Sergio Palacios attended The University of Texas in Austin to study art in the highly competitive era of the early-to-mid 1990s. The school at this time was electric with so many talented and highly-driven artists, including myself, studying there. Even within this eclectic and punky art program, Sergio was an outsider who followed his muse rather than the suggestions of teachers. He primarily painted at home instead of at the sprawling undergrad open studios, and he created apocalyptic paintings of storms, volcanos, and skeletons bloodily sweeping through towns obsessively filled with expressive
little figures, trees, and creatures. They were hardcore. Like many of us from that class, Sergio drifted to NYC after college to pursue art, but a steady career as an artist and inclusion in exhibitions eluded him. Survival mode kicked in and led him to random art handling gigs, which eventually shifted to drywalling and painting walls full-time to make his living– wall work. “Still a day laborer,” he recently mused as this trade pays the rent, an irony that he is quick to identify given his extensive arts education and a tether that still binds him to his Chicano roots.
When the pandemic struck, it led to a period of prolonged isolation for Palacios and a time without any paying work. For months, and then years, he was stuck at home alone in a small apartment and completely broke. Most days were spent quite literally staring into space at the walls and ceilings surrounding him. During this uncomfortable stint, Palacios unexpectedly began painting full-time for himself again for the first time in decades. A burst of creative energy overtook him resulting in a series of modest-scaled, soft, and strangely abstract representations of the walls and corners that had been haunting and beckoning to him at home.
In these representations of the most mundane and ordinary architecture, Palacios extracts something sublime. Some canvases are barely there, completely washed out in thick but subtle layers of white paint and other works are more psychedelic, enlivened by tracers and spirits floating like orbs in the rooms. Through these paintings, Palacios has unlocked a passage into a liminal space that hovers gently between abstraction and realism, and by exorcising the corners and walls that physically confined him, the artist leads us somewhere both sacred and cosmic, and more importantly relatable to all.
Sergio Palacios (b. 1971 Corpus Christi, TX) lives and works in Bushwick, Brooklyn. He received a BFA at the University of Texas at Austin in 1996, attended Skowhegan in 1997 and completed an MFA at SUNY Purchase in 1999.

:: Tasks to complete ::
**A.** Which schools does the artist profile say Sergio Palacios attended? List every one.
**B.** In the artist profile, where does Sergio Palacios live and work?

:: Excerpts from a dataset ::
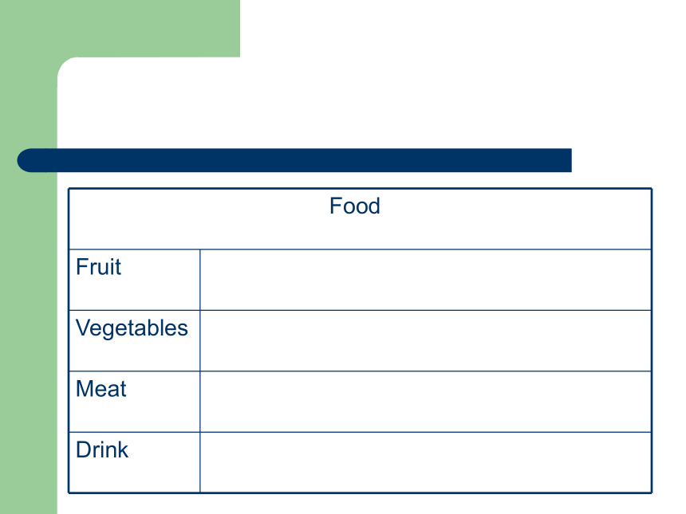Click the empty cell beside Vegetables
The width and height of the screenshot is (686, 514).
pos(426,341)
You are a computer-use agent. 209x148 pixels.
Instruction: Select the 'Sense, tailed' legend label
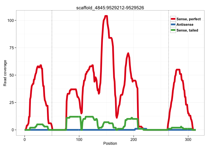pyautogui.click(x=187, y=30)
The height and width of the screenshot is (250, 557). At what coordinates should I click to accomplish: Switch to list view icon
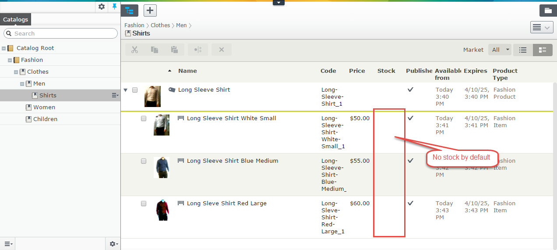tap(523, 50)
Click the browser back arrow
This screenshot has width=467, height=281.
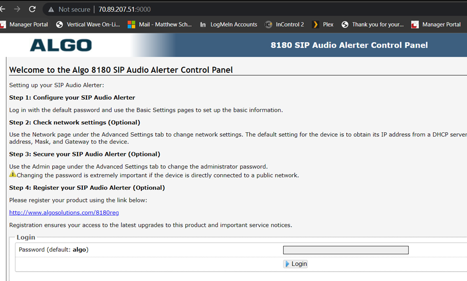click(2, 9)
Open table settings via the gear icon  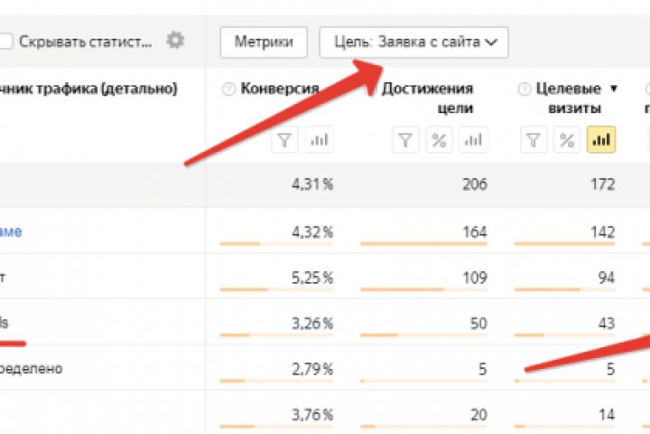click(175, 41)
==
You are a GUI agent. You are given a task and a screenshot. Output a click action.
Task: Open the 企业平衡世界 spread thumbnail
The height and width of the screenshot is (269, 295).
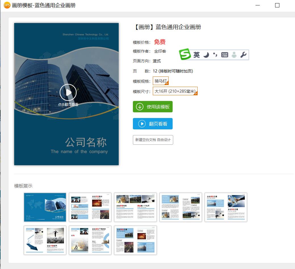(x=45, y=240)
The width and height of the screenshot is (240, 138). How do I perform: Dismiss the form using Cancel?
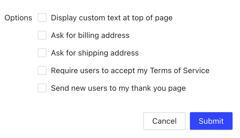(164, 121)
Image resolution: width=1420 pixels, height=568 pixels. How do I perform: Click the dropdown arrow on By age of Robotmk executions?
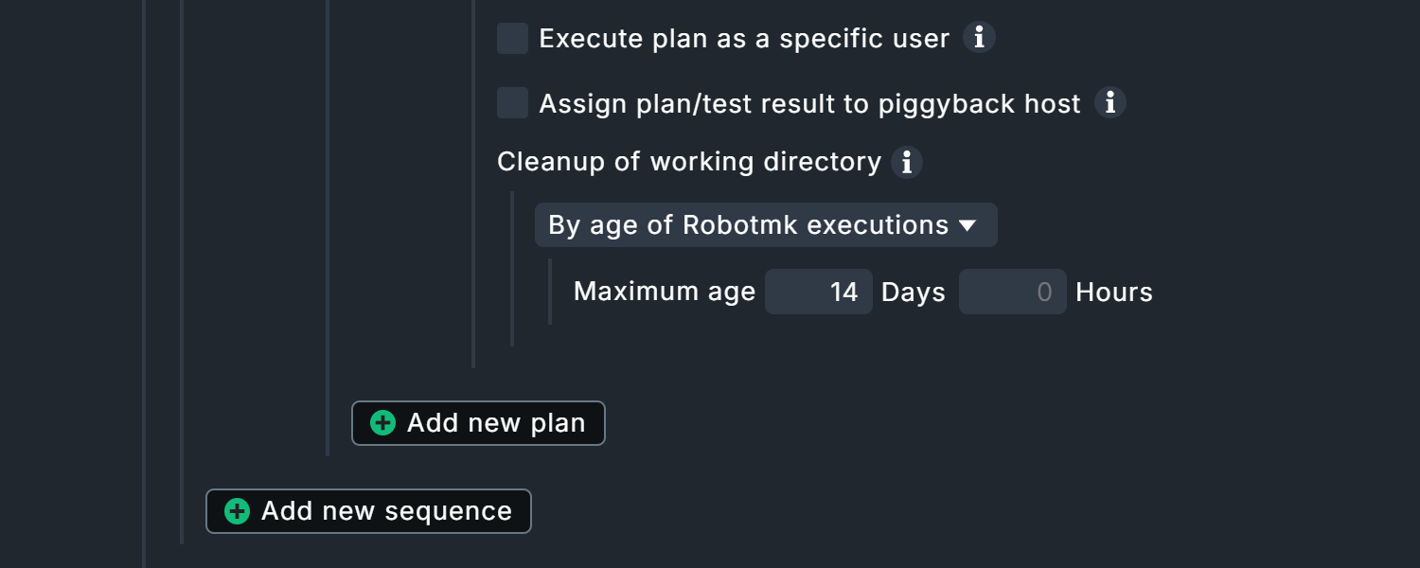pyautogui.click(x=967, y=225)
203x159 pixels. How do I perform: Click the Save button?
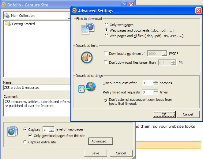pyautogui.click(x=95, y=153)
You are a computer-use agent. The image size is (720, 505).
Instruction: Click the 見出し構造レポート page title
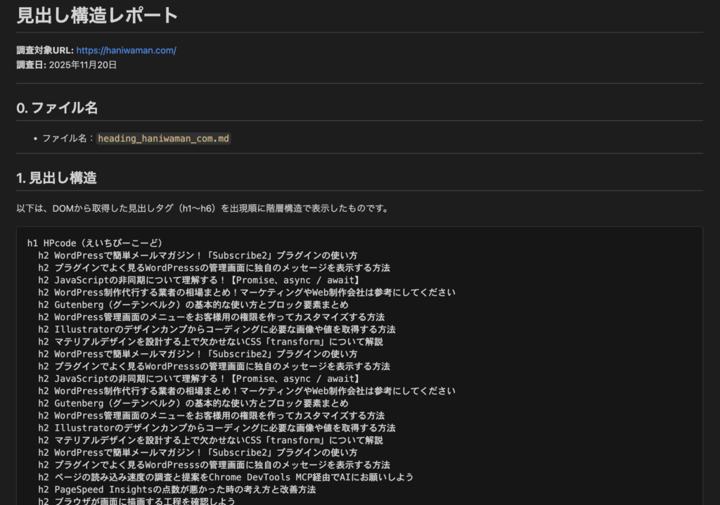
--
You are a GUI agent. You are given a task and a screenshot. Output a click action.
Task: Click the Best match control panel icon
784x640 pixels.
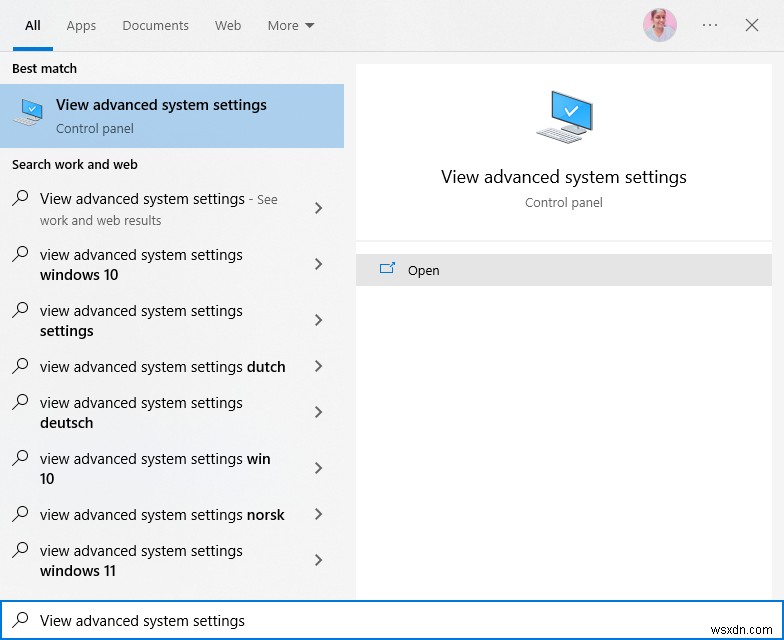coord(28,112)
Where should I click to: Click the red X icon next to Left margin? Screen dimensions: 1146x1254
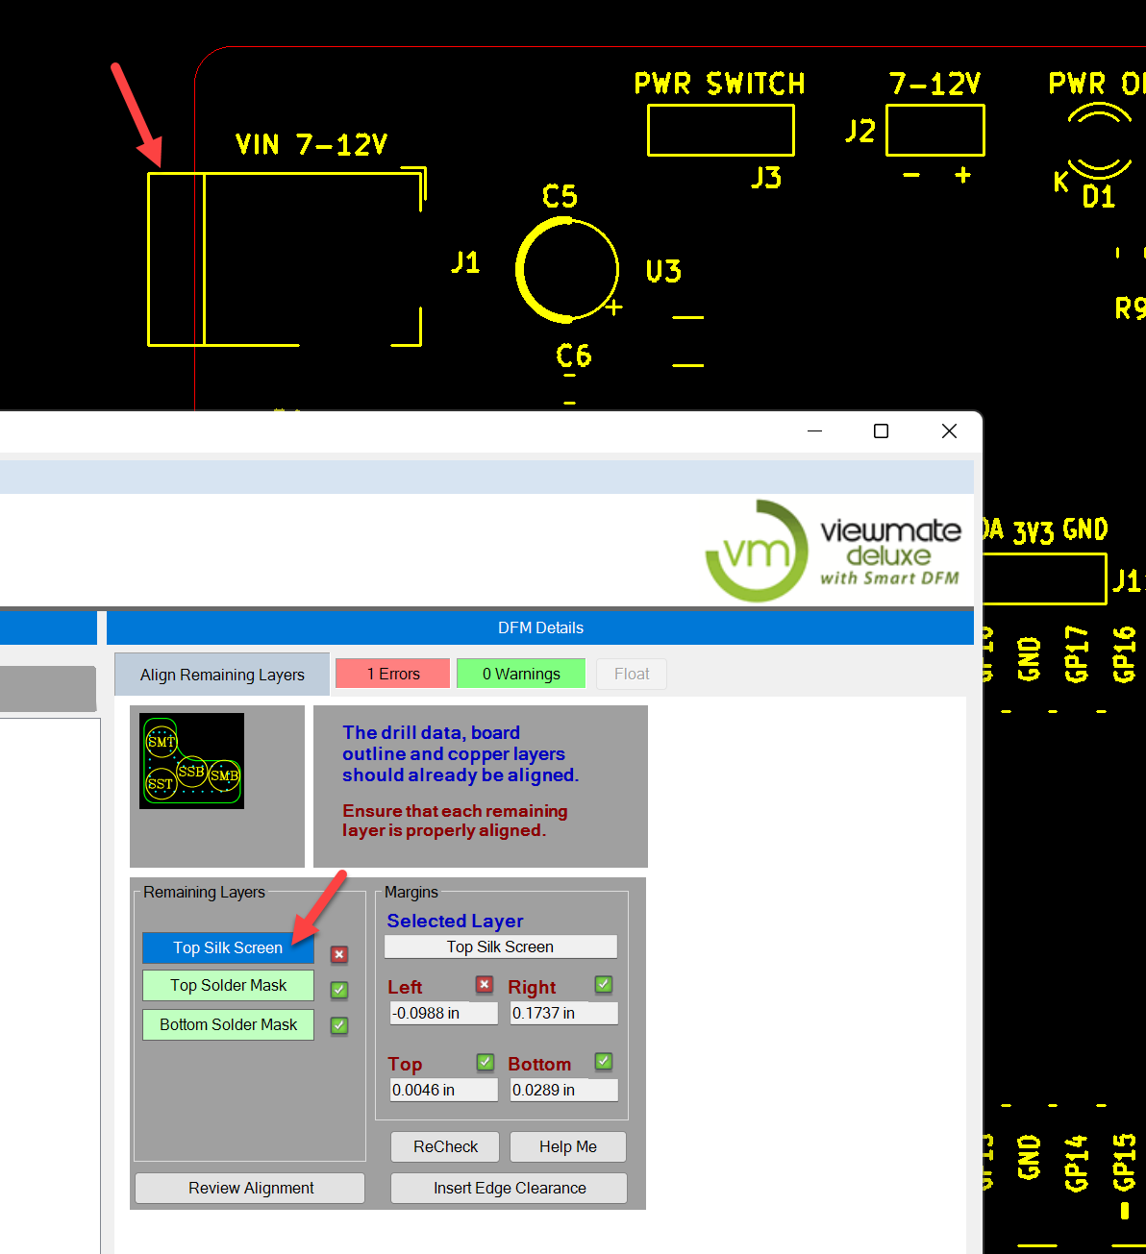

:: Exercise solutions ::
**A.** The University of Texas at Austin, Skowhegan, and SUNY Purchase.

**B.** Bushwick, Brooklyn.